Treating ischemically damaged porcine kidneys with mesenchymal stromal cells during normothermic machine perfusion


M.B.F. Pool, J.M. Sierra Parraga, M. Roemeling-van Rhijn, M.E.J. Reinders, M.J. Hoogduijn, R.J. Ploeg, H.G.D. Leuvenink, C. Moers

Chair(s): Dr. B.G. Hepkema

Thursday 9 march 2017

12:30 - 12:45h

Categories: Poster - Basaal

Parallel session: Postersessie - Basaal 1


Donor kidneys of inferior quality are increasingly being accepted to decrease waiting time for a transplant. Normothermic machine perfusion (NMP) could provide superior organ preservation, compared to cold preservation methods and may also be a tool for pre-transplant quality assessment of such marginal grafts. In addition, NMP offers the unique opportunity for active interventions to an isolated organ under near-physiological conditions prior to transplantation. There is increasing evidence that mesenchymal stromal cells (MSCs) could have a positive effect on ischaemia-reperfusion (IR) injury. However, in most studies MSCs are administered to recipients after transplantation, which exposes the whole patient to circulating allogeneic cells. Moreover, administering MSCs earlier in the IR cascade might create better opportunities for beneficial effects. The purpose of this study was to determine whether administering MSCs during NMP is technically feasible, if MSCs reach the kidney and remain viable, to which structures they home and which cytokines are secreted by MSCs during NMP.

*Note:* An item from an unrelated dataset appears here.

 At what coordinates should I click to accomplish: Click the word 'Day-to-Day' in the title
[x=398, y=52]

Porcine kidneys and autologous blood were obtained from two slaughterhouses. Warm ischaemia time was standardised at 30 min and cold ischaemia time was 3.5-5 hours. Kidneys were machine perfused in a recirculating circuit with 350 ml washed autologous red blood cells, 500 ml Williams’ Medium E, albumin, creatinine and Augmentin during 6 hours at 37°C. After 1 hour of perfusion either 0, 10^5, 10^6 or 10^7 cultured human adipose tissue derived MSCs were added (n=3 per group). Vital parameters were monitored and perfusate and urine samples were taken regularly. Biopsies were taken to assess renal histology and to locate MSCs with immunohistochemistry. Luminex analysis was used to determine secretion products of MSCs.

After NMP vital MSCs were detected in the lumen of glomerular capillaries in the 10^7 MSC group, but not in the other groups. MSCs secreted pro-inflammatory cytokines IL-6, IL-8 and MCP-1 in response to the ischemically damaged kidney during NMP, in a dose-dependent fashion.

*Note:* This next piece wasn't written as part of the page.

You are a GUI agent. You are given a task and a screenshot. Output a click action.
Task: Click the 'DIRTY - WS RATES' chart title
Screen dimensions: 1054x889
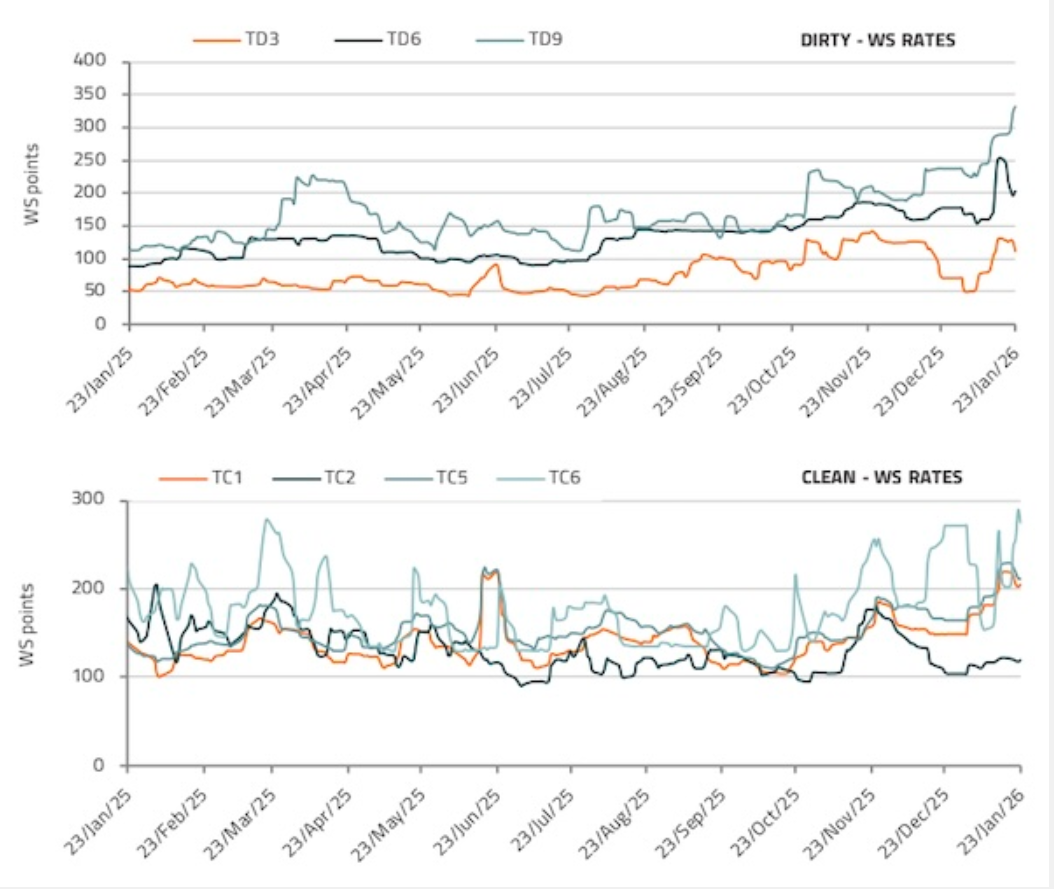click(877, 41)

In conclusion, adding MSCs during pre-transplant renal NMP proved to be feasible. MSCs remained viable and detectable and secreted various pro-inflammatory cytokines. It remains to be studied if this leads to beneficial or harmful processes for the organ, which molecular pathways are activated by exposure to MSCs and whether MSC pre-treatment will indeed enhance renal function post-transplant.